EXERCISE GOAL: Starting with the line that contains "at (312, 498)." and going on through the line that contains "center [66, 94].", switch "What are the coordinates of" to "Where is" and leave everything else unchanged.

[Collected data]

----------------------------------------

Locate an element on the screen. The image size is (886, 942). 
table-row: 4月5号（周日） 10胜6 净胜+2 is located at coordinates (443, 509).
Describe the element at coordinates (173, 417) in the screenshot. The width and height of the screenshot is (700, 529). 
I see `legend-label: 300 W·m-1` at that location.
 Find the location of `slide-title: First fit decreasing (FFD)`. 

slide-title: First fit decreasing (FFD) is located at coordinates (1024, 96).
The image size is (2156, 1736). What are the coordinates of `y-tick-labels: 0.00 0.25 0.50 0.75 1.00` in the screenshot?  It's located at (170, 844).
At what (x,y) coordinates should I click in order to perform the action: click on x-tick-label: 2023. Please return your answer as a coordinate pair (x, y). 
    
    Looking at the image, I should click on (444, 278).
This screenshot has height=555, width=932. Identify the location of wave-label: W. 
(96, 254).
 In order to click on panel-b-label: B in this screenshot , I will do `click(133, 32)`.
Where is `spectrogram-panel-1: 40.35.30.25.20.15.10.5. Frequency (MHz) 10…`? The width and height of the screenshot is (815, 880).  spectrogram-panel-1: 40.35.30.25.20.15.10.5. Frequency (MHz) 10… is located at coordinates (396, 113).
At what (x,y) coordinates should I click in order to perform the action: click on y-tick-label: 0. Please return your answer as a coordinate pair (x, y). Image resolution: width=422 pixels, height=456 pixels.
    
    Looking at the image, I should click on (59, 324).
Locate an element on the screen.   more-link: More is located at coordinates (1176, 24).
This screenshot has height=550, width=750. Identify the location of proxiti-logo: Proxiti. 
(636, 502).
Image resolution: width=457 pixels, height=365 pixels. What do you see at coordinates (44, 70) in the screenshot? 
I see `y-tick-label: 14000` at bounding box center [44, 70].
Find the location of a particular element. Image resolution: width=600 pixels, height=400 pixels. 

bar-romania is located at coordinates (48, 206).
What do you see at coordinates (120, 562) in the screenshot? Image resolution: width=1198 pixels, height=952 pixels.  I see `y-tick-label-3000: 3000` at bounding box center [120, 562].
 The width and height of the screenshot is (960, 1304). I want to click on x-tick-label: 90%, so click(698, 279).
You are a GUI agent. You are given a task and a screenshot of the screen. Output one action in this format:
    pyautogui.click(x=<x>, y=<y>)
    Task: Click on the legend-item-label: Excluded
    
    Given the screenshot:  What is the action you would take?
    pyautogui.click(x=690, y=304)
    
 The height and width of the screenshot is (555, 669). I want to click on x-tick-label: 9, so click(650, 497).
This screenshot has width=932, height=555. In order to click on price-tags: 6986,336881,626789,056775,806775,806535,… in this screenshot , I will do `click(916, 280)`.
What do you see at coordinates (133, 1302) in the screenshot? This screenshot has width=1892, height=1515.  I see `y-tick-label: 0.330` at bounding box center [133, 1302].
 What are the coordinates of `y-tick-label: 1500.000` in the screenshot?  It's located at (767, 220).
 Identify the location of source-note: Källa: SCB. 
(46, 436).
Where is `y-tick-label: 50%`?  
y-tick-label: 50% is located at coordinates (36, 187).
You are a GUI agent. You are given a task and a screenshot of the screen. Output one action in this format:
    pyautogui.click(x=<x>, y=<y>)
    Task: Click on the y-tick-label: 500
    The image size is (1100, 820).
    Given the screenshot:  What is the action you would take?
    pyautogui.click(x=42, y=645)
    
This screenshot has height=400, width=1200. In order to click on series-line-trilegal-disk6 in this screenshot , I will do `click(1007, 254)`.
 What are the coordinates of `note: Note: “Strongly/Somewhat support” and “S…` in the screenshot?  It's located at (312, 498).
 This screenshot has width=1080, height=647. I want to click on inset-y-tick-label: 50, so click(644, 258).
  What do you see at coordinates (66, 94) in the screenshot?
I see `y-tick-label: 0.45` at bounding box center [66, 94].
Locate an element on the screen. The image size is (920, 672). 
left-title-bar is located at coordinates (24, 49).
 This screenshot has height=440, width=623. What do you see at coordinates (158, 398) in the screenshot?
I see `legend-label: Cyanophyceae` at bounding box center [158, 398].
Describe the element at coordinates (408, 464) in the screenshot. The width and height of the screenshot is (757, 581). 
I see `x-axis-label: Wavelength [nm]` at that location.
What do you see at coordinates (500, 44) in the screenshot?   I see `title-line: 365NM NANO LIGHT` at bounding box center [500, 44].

----------------------------------------

TASK SOLUTION:
 Where is `note: Note: “Strongly/Somewhat support” and “S…` in the screenshot?  It's located at (312, 498).
 This screenshot has width=1080, height=647. I want to click on inset-y-tick-label: 50, so click(644, 258).
  What do you see at coordinates (66, 94) in the screenshot?
I see `y-tick-label: 0.45` at bounding box center [66, 94].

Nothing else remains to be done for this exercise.